Высокий, худой, с несколькими жидкими аккуратно зачесанными прядями на голове, всегда сохраняющий строгую мину и взгляд, слегка недовольный пошлостью современной жизни, господин Василиаде, когда молчал, с успехом мог сойти за человека глубочайшего интеллекта.
— Я слышал, — продолжал свою мысль Цинтой, — от одного человека в деревне — я у него мед покупал, — что муж бил ее до полусмерти.
— Так ей и надо! Женщина, которая не слушается мужа… — подхватила Милика.
— Нет, вы не правы, мадам, Петреску просто слишком часто напивается, и тогда с ним никто не сладит, — вдруг услышала я свой голос.

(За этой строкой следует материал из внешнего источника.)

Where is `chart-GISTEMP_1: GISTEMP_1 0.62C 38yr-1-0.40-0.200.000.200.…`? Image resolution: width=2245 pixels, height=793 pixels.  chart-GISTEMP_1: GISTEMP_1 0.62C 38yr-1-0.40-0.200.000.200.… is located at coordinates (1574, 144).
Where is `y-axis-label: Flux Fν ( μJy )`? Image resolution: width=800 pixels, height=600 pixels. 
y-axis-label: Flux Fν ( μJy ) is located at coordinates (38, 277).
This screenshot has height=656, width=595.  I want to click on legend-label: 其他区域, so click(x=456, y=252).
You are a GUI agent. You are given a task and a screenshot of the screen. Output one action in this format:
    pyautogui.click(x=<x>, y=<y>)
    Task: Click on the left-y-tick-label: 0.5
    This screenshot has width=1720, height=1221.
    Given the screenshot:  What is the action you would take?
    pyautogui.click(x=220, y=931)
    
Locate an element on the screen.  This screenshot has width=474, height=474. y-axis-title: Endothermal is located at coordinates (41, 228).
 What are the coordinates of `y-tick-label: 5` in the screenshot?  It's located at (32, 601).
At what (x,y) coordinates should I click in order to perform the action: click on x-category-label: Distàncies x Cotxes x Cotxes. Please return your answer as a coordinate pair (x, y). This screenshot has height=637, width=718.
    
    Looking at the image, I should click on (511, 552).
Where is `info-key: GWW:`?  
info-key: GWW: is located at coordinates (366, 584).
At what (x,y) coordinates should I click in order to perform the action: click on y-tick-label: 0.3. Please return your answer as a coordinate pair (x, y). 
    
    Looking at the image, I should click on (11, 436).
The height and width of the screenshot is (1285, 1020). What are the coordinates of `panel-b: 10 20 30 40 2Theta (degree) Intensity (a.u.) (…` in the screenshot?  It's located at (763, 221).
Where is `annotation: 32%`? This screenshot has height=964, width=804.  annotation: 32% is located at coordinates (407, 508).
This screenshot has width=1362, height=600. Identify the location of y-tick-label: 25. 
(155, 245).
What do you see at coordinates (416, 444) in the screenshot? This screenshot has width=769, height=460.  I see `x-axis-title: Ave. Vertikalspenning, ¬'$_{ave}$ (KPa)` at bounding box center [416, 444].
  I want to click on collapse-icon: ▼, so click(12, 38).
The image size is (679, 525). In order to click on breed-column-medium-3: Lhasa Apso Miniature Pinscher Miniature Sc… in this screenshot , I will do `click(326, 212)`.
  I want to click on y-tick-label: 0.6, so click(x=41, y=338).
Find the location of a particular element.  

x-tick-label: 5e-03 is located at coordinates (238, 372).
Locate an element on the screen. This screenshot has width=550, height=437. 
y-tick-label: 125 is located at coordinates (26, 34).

— Да, я тоже об этом слыхал. Он со всеми в деревне разругался. Тот, что продает мед, рассказал мне, что месяц тому назад Петреску подрался с одним в корчме, так их еле-еле разняли. Говорят, и ножи вытащили.
— Жаль, что его здесь нет, вы бы его перевоспитали, — вмешался Барбу, протягивая стакан, чтобы Цинтой его наполнил.
— Да, товарищ Барбу, это верно. Можете пойти на ферму, где я работал, и спросить у товарищей, скольких я наставил на путь истинный, одних — словом, других…
— Делом, — закончил Барбу.
— Битье — дело святое, — говаривал, бывало, мой отец — мир праху его! — когда порол меня розгами, — вставил Мирча, решив внести свою лепту в беседу о воспитании и перевоспитании человека.
— Ну, с детьми — я согласен. Мой отец, полковник, тоже меня наказывал. Но не думаю, что в том случае, о котором упомянул господин Цинтой, этот метод — самый подходящий. Человека нужно убедить, перевоспитать трудом, иначе все кончится травмой, и он погибнет для общества… В конце концов, нельзя же отказаться от понятия сознания, иначе нас подстерегает опасность бехавиоризма, — с ученым видом заключил Алек.
— Добрый вечер и приятного аппетита!
— А, товарищ Габриэлла! Вернулись… Пожалуйте к столу. Милика, принеси еще один стакан.
— Как протекало слияние с природой нынче вечером? — проникновенно поинтересовалась Мона.
— Прекрасно, мадам! Жаль, что я не взяла с собой господина Василиаде. Вечерние упражнения — это главное в практике йогов. А он, по-моему, — такой способный… — столь же невинно ответила ей Габриэлла.
— Ну, доброго всем здоровьица! — поспешно вмешался Цинтой, правильно оценив возможные осложнения, которые этот диалог мог внести в мирную беседу.
— Ей богу, такой нежной грудинки я и в родном доме не пробовал…
Из глубины двора с веселым лаем вырвался Замбо. Последовало короткое замешательство, затем раздались слова: «… к черту такую жизнь…» и перед глазами изумленных зрителей, шатаясь, предстала какая-то тень. Сидевшие за столом смотрели на эту все более сгущавшуюся тень с удивлением, смешанным с ужасом. Наконец стало возможно различить силуэт мужчины лет сорока, плотного, коренастого и сутуловатого. Его лицо пересекали глубокие морщины, красные глаза слезились, а губы, распустившиеся в пьяной улыбке, обнажали бледно поблескивающие металлические зубы. Невысокий, человек создавал, однако, впечатление большой стихийной силы.